Il Governo della Tanzania sta già prendendo in considerazione la candidatura dell’area nella lista dei siti naturali sotto il patrocinio dall’UNESCO. Se questo avvenisse, il conseguente aumento di visibilità porterebbe anche a un aumento delle possibilità di ottenere un supporto alla protezione duratura di questi preziosi habitat.
“L’età, la stabilità degli ambienti forestali e la storia evolutiva delle foreste dell’Arco Orientale hanno creato le condizioni ideali per una grande diversificazione di specie, che è stata particolarmente importante per gli anfibi e rettili e l’Arco Orientale della Tanzania è attualmente il luogo più importante a scala continentale per questi due gruppi di vertebrati”, dice Michele Menegon, ricercatore della Sezione di Biodiversità Tropicale del MUSE. “Infatti’, ben 23 delle 27 nuove specie appartengono a questi due gruppi, che costituiscono nel loro complesso il 64% dei vertebrati rilevati dallo studio. Ciò dimostra che in quelle montagne esiste un patrimonio di forme di vita ancora in parte da scoprire“.
Dal 1998 la sezione di Biodiversità Tropicale del museo conduce una serie di attività di ricerca e conservazione in Africa orientale. Ufficializzata nel 2008, la sua missione è quella di contribuire alla conoscenza e alla protezione di ecosistemi tropicali tramite la documentazione e il monitoraggio ambientale e mediante progetti che ne promuovono la conservazione.A numerose ricerche, primariamente zoologiche sulla biodiversità delle foreste montane della Tanzania e di altri paesi del sistema montuoso chiamato “Eastern Afromontane” (uno dei 34 hotspots di biodiversità globale), si è affiancato dal 2004 un programma di lungo periodo che ha integrato ricerca, conservazione e cooperazione allo sviluppo ambientale.

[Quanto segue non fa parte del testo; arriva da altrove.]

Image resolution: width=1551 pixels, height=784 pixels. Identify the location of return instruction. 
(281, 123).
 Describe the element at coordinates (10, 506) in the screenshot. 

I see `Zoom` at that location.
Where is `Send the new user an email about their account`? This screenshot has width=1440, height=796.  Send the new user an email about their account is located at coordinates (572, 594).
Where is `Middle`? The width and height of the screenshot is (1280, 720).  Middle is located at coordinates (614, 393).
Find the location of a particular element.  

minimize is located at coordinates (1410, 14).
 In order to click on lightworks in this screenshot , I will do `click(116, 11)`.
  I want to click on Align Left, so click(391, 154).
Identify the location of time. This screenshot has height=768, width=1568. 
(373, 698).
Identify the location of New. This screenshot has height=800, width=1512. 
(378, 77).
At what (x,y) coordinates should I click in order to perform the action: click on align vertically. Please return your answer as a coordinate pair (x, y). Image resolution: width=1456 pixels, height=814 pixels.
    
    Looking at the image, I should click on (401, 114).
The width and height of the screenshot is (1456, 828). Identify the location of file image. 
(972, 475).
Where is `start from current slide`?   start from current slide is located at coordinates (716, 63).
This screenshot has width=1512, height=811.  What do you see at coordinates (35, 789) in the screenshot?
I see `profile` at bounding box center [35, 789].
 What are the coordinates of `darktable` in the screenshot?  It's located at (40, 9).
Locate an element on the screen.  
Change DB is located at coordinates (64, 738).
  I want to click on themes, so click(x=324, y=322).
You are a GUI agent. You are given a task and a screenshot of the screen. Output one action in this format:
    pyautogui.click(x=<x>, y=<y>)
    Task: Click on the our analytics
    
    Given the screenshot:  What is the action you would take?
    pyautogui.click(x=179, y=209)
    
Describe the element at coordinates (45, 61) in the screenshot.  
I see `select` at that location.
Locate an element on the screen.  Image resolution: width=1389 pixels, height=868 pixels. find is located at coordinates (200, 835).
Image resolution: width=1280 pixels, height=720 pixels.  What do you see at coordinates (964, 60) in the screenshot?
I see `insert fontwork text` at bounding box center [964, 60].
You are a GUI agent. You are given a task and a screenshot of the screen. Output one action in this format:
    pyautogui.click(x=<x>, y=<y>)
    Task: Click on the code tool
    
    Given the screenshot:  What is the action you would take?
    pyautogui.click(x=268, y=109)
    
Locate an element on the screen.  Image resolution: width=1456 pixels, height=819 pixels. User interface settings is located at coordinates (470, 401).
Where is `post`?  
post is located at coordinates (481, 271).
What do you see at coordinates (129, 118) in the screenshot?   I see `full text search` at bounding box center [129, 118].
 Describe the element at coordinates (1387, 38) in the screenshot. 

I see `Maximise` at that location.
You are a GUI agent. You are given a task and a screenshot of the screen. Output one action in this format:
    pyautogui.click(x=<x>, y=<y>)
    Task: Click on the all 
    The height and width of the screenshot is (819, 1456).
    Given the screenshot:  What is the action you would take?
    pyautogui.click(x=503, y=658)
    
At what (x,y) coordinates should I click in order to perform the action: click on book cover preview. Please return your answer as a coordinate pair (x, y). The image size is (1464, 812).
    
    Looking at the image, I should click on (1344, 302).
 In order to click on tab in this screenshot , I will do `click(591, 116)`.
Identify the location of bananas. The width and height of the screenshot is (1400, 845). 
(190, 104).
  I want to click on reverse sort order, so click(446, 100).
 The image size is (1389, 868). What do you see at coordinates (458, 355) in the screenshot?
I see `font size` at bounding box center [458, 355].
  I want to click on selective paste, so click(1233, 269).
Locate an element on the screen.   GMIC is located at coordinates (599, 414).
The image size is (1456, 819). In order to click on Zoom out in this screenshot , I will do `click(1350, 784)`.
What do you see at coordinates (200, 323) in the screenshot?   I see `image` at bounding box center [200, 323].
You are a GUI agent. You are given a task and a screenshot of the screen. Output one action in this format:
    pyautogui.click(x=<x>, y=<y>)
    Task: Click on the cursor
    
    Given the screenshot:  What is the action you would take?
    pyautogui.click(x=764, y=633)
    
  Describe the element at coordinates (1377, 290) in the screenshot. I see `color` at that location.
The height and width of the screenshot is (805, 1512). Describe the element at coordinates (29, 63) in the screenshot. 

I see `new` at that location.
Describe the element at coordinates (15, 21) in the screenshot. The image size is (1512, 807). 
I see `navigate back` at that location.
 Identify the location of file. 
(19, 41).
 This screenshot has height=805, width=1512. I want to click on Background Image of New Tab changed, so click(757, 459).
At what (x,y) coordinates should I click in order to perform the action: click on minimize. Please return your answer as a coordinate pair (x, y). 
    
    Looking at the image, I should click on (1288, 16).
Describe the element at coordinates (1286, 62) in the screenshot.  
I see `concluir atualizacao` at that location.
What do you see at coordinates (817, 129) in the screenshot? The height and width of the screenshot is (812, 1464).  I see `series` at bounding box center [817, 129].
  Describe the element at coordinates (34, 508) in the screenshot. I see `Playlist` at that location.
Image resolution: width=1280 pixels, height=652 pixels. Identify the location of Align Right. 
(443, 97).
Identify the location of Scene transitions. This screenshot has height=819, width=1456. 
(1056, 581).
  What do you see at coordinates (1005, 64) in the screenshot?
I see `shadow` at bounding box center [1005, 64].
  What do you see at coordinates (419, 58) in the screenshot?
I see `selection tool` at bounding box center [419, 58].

Il modello operativo sviluppato è di esempio a livello provinciale e nazionale, e ha portato a intessere relazioni internazionali di eccellenza.
Tra i risultati ottenuti vi è la realizzazione del Centro di Monitoraggio Ecologico dei Monti Udzungwa, sezione territoriale del MUSE ed elemento cardine delle attività in Africa orientale. In oltre 7 anni di attività, il centro ha ospitato e facilitato l’operato di oltre 200 ricercatori; ha realizzato corsi di formazione per tecnici locali; ha avviato un programma di cooperazione ambientale che svolge l’importante ruolo di armonizzare la protezione del parco con lo sviluppo socio-economico delle comunità locali, il cui sostentamento è intimamente connesso ad un utilizzo sostenibile delle risorse naturali. Tale programma vede oggi il coinvolgimento di 14 villaggi e 18 scuole nel programma di cooperazione ambientale svolto insieme all’Associazione Mazingira.La Sezione ha prodotto oltre 80 pubblicazioni scientifiche e come testimonia questa ultima importante pubblicazione opera in una rete importante di collaborazioni in Tanzania e a livello internazionale.